Task objective. Search the entries below for "bollo" and copy each matching line.

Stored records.
________

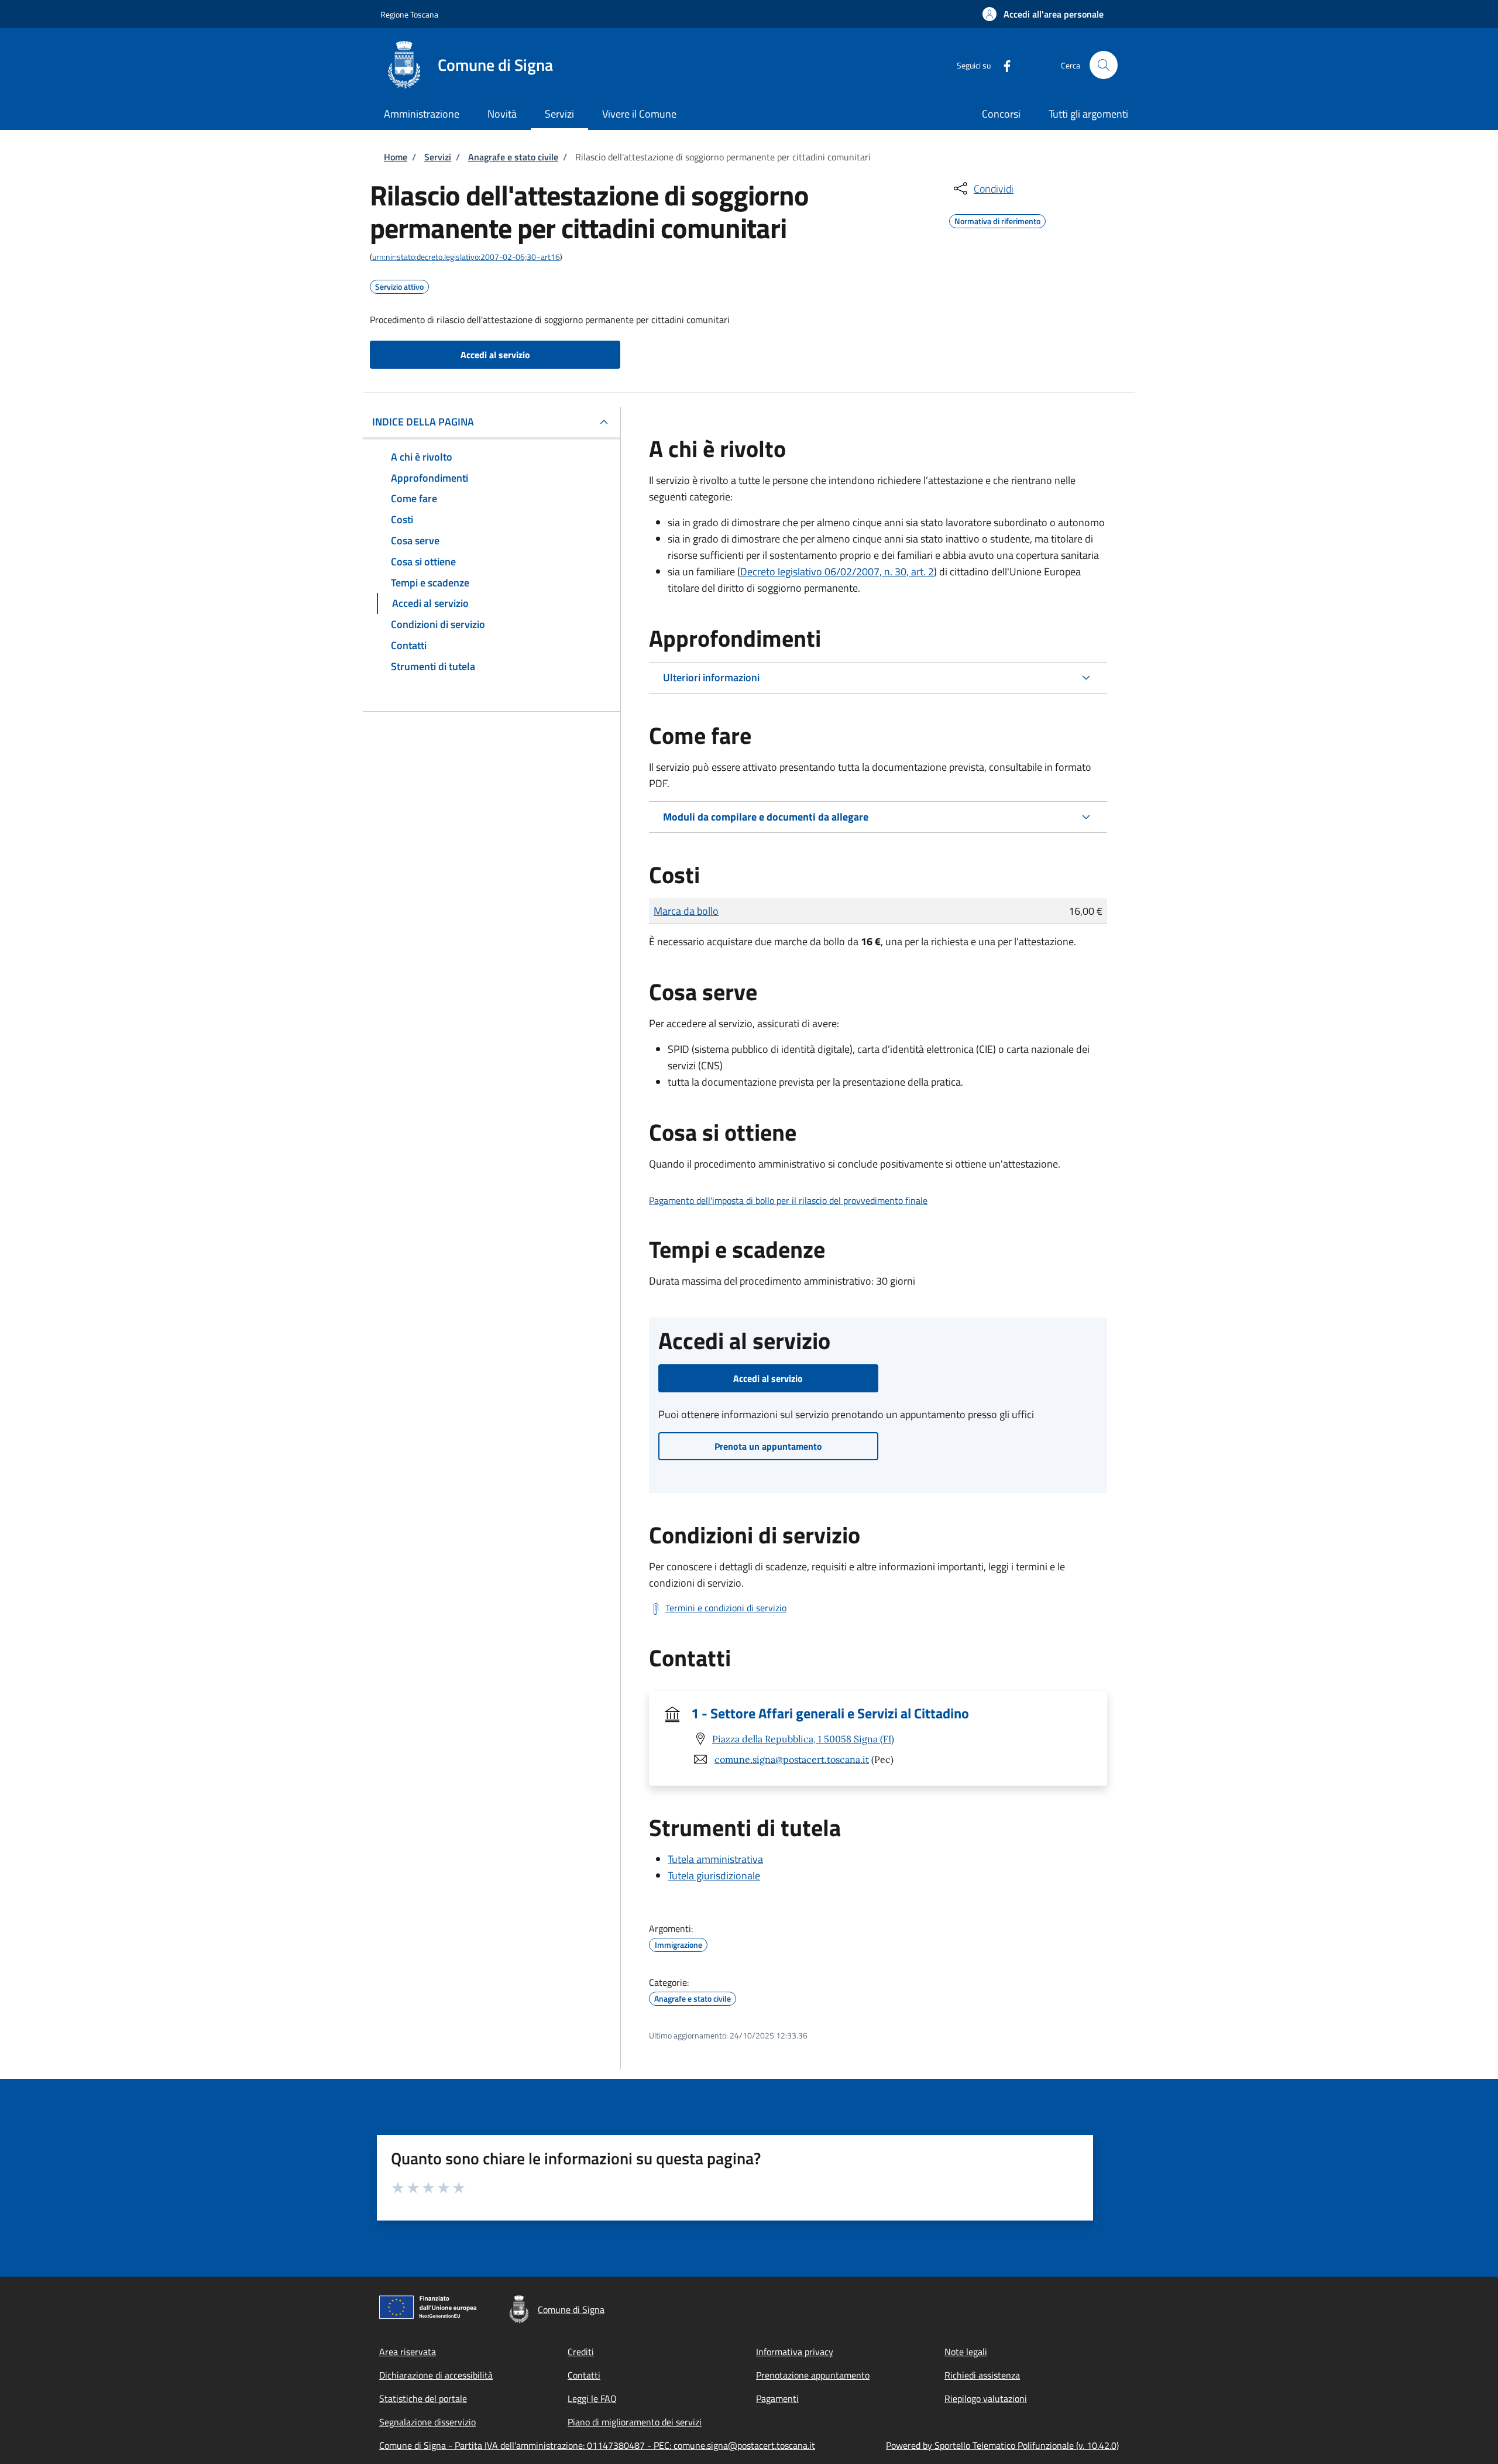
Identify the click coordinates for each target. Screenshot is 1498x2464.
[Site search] (1104, 65)
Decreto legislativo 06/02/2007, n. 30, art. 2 (837, 571)
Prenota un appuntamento (768, 1446)
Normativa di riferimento (997, 219)
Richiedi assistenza (982, 2375)
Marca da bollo (686, 911)
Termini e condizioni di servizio (725, 1608)
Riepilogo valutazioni (985, 2398)
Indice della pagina (423, 422)
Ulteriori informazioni (711, 677)
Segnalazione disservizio (427, 2422)
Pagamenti (777, 2398)
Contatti (584, 2375)
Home (395, 157)
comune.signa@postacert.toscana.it (791, 1759)
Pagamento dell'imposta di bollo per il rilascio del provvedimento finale (788, 1200)
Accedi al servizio (495, 355)
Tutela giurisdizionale (714, 1875)
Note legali (965, 2352)
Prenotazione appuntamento (813, 2375)
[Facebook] (1002, 65)
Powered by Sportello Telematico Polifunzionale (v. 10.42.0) (1002, 2445)
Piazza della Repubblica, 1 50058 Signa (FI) (803, 1739)
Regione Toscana (409, 14)
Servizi (437, 157)
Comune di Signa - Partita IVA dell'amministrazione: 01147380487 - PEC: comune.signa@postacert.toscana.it (597, 2445)
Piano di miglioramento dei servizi (635, 2422)
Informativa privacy (794, 2352)
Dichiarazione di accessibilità (436, 2375)
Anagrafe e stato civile (513, 157)
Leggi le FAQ (592, 2398)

________

Worked solution.
Marca da bollo (686, 911)
Pagamento dell'imposta di bollo per il rilascio del provvedimento finale (788, 1200)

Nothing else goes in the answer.